La dernière fois que la planète a connu une concentration de plus de 400 ppm de CO2, c’était il y a entre 3 et 5 millions d’années durant l’ère du pliocène
Le changement climatique s'apprête à franchir un cap: le plus célèbre instrument de mesure de la concentration de CO2 dans l'air va bientôt atteindre les 400 ppm, niveau inégalé depuis des millions d'années et signe d'un réchauffement lancé sur une trajectoire inquiétante.
Le 29 avril, la concentration du principal gaz à effet de serre (GES) était de 399.50 parties par million (ppm) au-dessus du volcan Mauna Loa de Hawaï où des mesures sont effectuées depuis 1958, la plus longue séquence jamais enregistrée dans ce domaine.
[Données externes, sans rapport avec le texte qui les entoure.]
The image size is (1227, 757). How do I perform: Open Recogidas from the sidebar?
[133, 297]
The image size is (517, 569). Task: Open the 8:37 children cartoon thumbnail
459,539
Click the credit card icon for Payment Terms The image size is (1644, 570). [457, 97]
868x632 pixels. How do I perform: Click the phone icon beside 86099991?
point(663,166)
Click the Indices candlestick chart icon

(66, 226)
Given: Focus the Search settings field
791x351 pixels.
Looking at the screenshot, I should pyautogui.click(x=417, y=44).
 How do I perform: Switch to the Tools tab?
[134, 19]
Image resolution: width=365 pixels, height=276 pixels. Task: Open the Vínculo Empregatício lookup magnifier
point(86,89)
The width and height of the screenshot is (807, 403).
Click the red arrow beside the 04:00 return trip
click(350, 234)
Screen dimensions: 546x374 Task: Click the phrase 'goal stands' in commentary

Et le seuil des 400 ppm pourrait être atteint ce mois-ci, selon la Scripps Institution of Oceanography de San Diego qui collecte ces données connues comme "la courbe de Keeling", du nom du scientifique américain Charles Keeling à l'origine du projet.
Ce graphe est l'une des plus fameuses pièces à charge contre le rôle de l'homme dans le réchauffement du globe. Depuis les premières mesures, établies à 316 ppm, la courbe croit sans discontinuité. Jusqu'à la révolution industrielle et le recours massif aux énergies fossiles, ce taux n'avait pas dépassé les 300 ppm durant au moins 800.000 ans, selon des prélèvements dans la glace polaire.
"Urgence"
"Ce seuil de 400 ppm a le même type de signification qu'un indice boursier" qui dépasserait un niveau symbolique, explique à l'AFP Ralph Keeling, qui poursuit les travaux de son père. "Il est d'abord important pour la perception que les hommes ont du changement en cours. C'est un jalon", estime-t-il.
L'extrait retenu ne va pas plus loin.